Perguntas e respostas
O que é o artigo 271 do CTB?
É o dispositivo legal que trata da remoção e retenção de veículos como medida administrativa diante de infrações de trânsito.
Quando meu carro pode ser removido?
Quando for constatada infração que tenha como penalidade a remoção, como estacionamento proibido, falta de placas, licenciamento vencido, entre outros.
Posso pegar o carro de volta no mesmo dia?
Sim, desde que todas as irregularidades sejam sanadas e as despesas sejam quitadas.
Se eu pagar IPVA atrasado, posso liberar o carro?

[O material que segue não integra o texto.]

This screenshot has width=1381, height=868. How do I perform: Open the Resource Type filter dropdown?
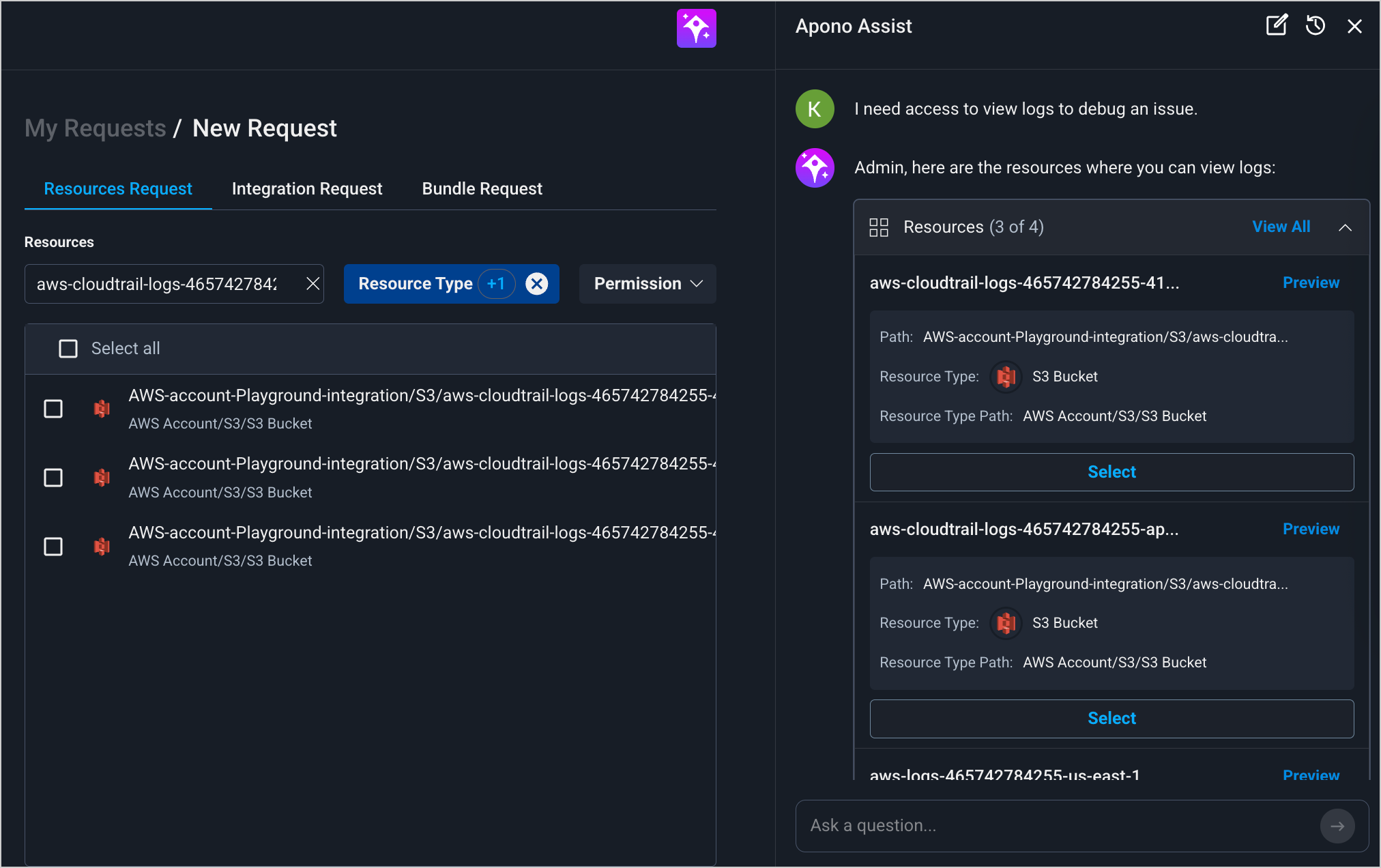coord(415,284)
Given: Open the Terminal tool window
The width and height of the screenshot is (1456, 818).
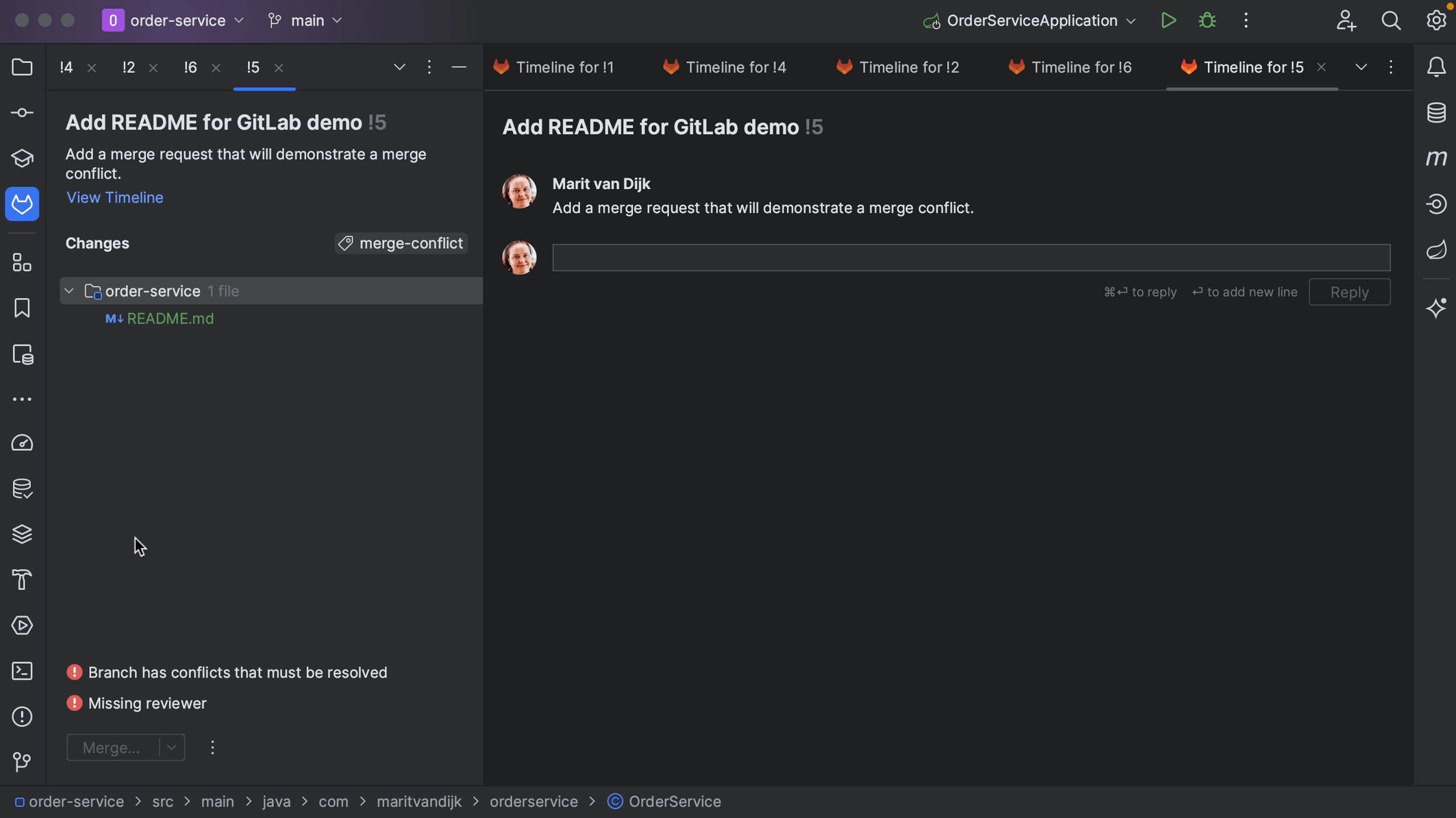Looking at the screenshot, I should tap(22, 671).
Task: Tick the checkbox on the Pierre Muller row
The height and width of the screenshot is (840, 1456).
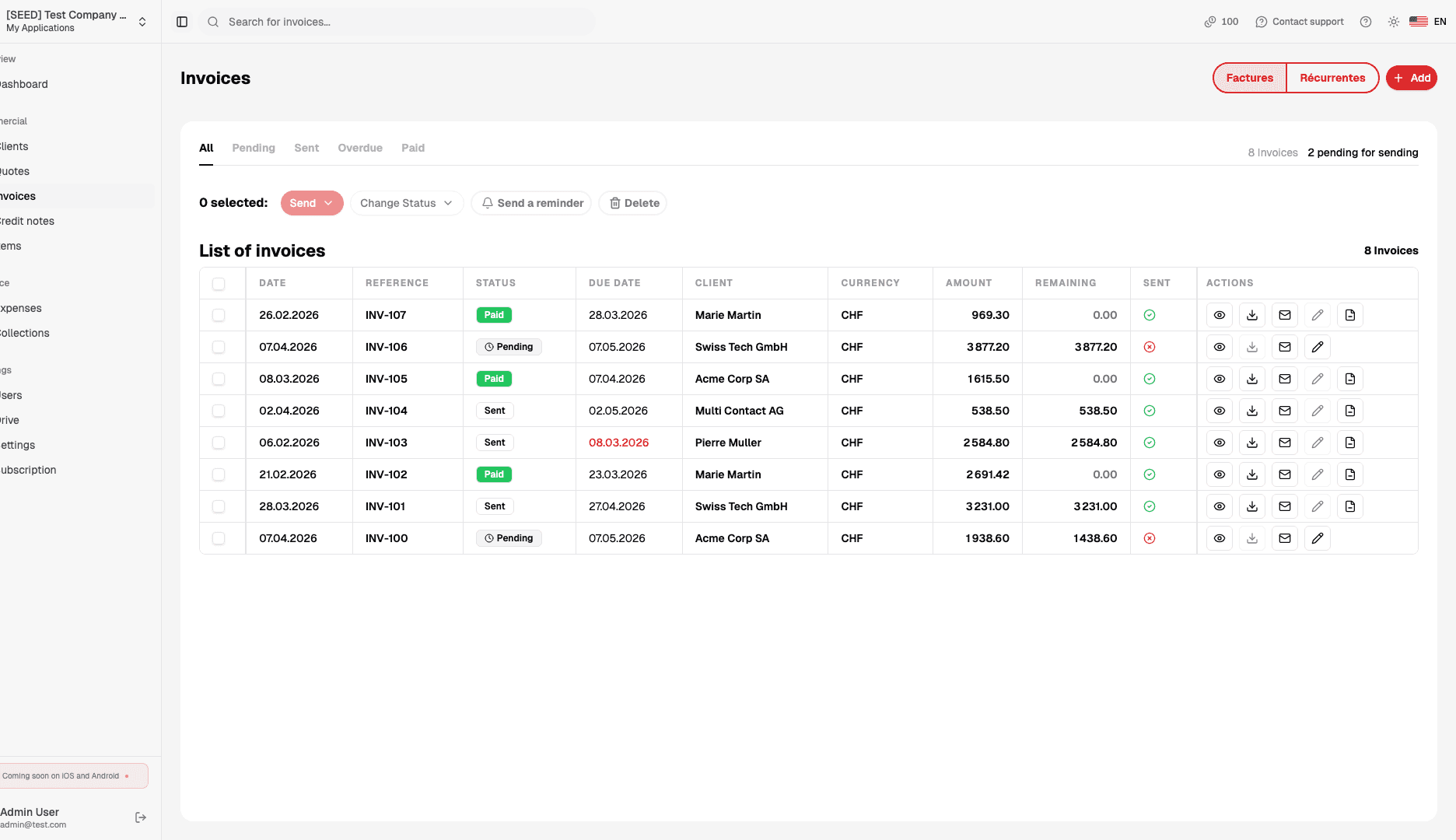Action: tap(219, 443)
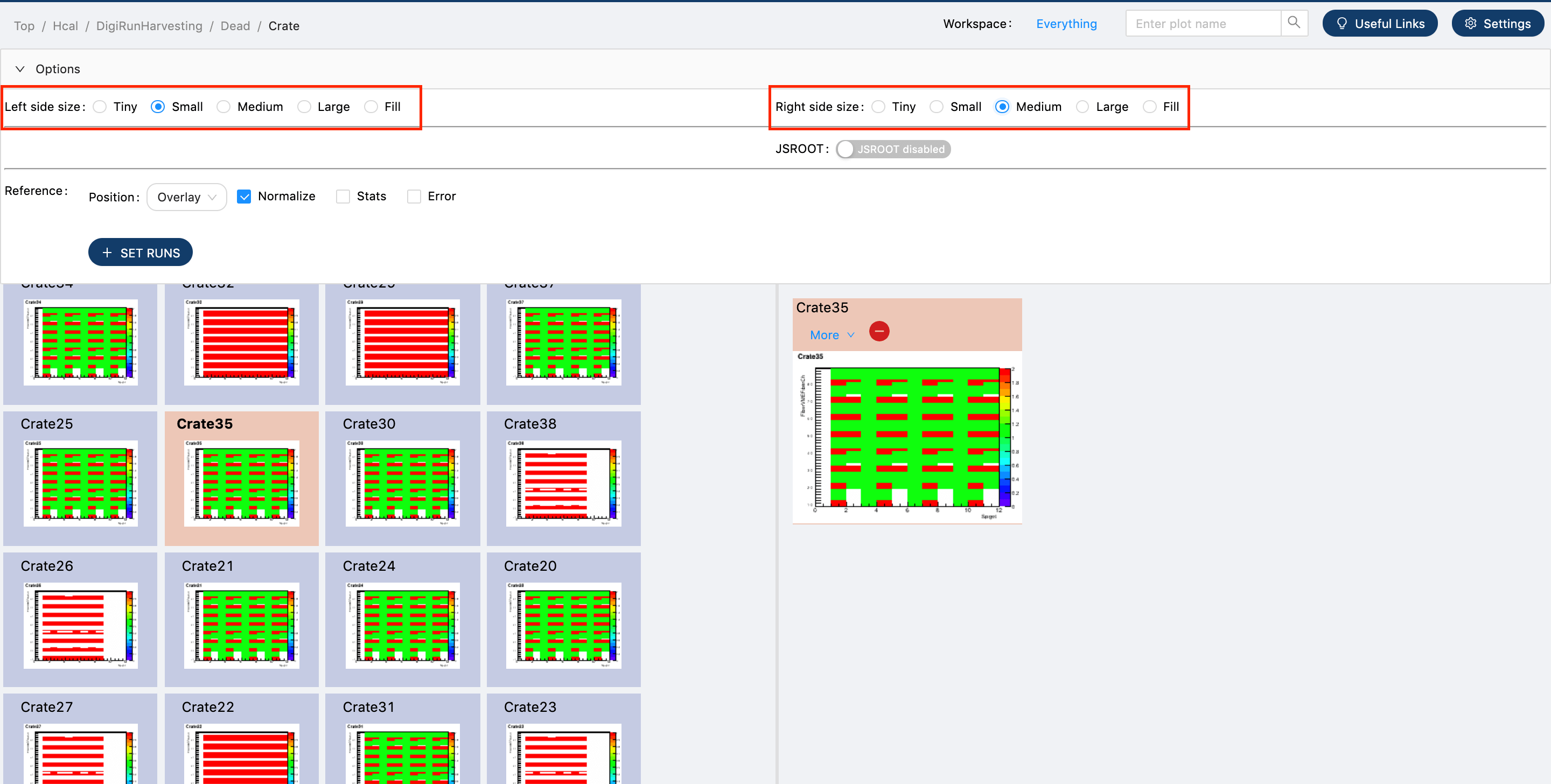
Task: Click the Everything workspace link
Action: tap(1066, 24)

Sim. Após pagar o débito e apresentar o comprovante, a autoridade deve liberar o veículo.
E se eu não pagar a diária do pátio?
A liberação pode ser condicionada ao pagamento, salvo em situações protegidas pelo §9º do artigo 271, ou caso a cobrança seja considerada abusiva.
Meu carro pode ser levado por dívida de IPVA?
Não. O STF declarou essa prática inconstitucional, exceto se houver outra infração que justifique a remoção.
Posso recorrer se meu carro foi removido indevidamente?
Sim. Você pode apresentar defesa administrativa e, se necessário, ação judicial.
Conclusão
O artigo 271 do Código de Trânsito Brasileiro trata de uma medida poderosa, que permite à autoridade de trânsito remover veículos das vias públicas em casos de infração. No entanto, essa medida deve ser aplicada com critério, proporcionalidade e respeito aos direitos dos cidadãos.
Compreender os fundamentos legais e as hipóteses de aplicação da remoção e da retenção é essencial para todo condutor. O conhecimento da legislação permite agir com mais segurança no dia a dia e contestar eventuais abusos com base legal sólida.
Além disso, manter os documentos em dia, respeitar a sinalização e circular com o veículo em condições adequadas são atitudes que, além de evitar penalidades, promovem a segurança no trânsito e a boa convivência nas vias urbanas e rodoviárias. Quando aplicada corretamente, a medida prevista no artigo 271 protege a coletividade. Quando aplicada de forma arbitrária, deve ser enfrentada com os instrumentos legais à disposição do cidadão.